Input data:
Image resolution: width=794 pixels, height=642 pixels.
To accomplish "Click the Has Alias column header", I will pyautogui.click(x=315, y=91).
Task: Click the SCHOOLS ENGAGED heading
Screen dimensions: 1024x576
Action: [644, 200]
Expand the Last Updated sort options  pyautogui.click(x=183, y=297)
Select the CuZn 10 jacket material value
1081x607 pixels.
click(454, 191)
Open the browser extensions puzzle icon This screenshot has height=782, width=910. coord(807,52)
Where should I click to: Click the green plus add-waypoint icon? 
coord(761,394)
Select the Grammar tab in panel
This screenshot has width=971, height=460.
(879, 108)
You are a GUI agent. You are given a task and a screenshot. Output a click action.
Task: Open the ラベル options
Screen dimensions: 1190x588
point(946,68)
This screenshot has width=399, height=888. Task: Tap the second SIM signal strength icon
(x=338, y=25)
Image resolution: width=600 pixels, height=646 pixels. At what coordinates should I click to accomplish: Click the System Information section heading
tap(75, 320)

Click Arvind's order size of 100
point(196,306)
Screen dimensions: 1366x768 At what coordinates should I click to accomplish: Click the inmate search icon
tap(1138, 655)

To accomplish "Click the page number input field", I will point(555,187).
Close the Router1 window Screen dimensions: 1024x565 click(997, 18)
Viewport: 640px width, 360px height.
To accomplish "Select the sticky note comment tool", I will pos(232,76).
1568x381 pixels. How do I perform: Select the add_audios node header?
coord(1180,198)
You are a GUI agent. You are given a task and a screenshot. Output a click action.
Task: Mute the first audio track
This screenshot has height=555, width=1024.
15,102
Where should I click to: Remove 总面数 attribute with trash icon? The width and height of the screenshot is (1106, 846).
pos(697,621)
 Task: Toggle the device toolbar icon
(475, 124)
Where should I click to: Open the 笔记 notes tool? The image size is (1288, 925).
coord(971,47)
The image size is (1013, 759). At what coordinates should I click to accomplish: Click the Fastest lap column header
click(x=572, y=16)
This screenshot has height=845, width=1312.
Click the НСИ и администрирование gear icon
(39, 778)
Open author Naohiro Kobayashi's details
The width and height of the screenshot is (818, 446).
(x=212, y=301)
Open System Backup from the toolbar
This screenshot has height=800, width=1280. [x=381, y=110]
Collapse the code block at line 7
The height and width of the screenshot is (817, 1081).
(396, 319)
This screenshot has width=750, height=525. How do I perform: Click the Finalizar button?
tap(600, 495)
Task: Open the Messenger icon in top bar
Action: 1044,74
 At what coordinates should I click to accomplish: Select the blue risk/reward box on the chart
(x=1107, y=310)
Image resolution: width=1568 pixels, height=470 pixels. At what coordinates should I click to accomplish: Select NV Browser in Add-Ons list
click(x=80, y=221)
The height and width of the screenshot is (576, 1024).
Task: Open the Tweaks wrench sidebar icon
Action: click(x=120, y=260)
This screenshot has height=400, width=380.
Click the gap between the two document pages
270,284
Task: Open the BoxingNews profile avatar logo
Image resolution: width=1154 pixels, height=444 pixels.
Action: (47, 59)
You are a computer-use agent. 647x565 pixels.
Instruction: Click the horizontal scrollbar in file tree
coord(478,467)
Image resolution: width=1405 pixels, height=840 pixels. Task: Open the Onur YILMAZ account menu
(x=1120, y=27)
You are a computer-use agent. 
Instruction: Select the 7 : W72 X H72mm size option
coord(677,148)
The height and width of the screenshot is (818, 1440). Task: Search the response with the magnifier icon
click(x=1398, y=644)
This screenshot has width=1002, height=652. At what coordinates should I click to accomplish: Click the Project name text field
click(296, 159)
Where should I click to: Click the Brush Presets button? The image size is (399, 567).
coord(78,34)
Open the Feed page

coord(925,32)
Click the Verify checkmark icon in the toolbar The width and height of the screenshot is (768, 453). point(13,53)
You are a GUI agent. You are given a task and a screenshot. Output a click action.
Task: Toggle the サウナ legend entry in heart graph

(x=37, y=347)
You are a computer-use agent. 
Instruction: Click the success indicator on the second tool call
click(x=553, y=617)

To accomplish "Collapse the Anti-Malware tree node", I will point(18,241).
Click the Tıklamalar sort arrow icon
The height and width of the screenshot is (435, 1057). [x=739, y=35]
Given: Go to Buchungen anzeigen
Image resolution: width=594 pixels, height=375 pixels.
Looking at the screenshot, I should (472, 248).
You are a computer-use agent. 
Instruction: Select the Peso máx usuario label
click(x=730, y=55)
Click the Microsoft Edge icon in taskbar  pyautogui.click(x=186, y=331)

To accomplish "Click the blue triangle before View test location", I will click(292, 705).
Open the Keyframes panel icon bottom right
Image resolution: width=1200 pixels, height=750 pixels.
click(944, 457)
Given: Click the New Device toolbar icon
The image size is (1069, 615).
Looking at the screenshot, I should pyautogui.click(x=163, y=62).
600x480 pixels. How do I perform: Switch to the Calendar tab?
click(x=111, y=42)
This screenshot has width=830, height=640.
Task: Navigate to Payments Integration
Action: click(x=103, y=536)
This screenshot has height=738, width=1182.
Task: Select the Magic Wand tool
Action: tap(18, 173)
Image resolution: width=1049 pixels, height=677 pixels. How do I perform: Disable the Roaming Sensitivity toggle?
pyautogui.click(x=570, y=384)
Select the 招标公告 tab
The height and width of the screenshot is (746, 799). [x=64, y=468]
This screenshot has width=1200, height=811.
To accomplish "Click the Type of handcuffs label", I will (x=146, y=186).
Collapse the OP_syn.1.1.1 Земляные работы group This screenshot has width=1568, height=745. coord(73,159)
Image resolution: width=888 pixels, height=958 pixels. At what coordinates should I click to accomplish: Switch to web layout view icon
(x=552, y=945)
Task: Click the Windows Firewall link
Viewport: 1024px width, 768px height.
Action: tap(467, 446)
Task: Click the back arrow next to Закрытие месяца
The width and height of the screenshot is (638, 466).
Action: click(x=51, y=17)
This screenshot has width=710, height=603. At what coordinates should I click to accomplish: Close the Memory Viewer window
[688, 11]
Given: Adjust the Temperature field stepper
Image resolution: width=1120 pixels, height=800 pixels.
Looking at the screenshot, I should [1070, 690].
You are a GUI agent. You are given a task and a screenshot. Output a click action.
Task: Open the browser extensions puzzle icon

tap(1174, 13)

How to complete this task:
Using the listing, collect all lines in which the string "options" is found.

Expected answer:
Expand the Last Updated sort options  pyautogui.click(x=183, y=297)
Task: Open the ラベル options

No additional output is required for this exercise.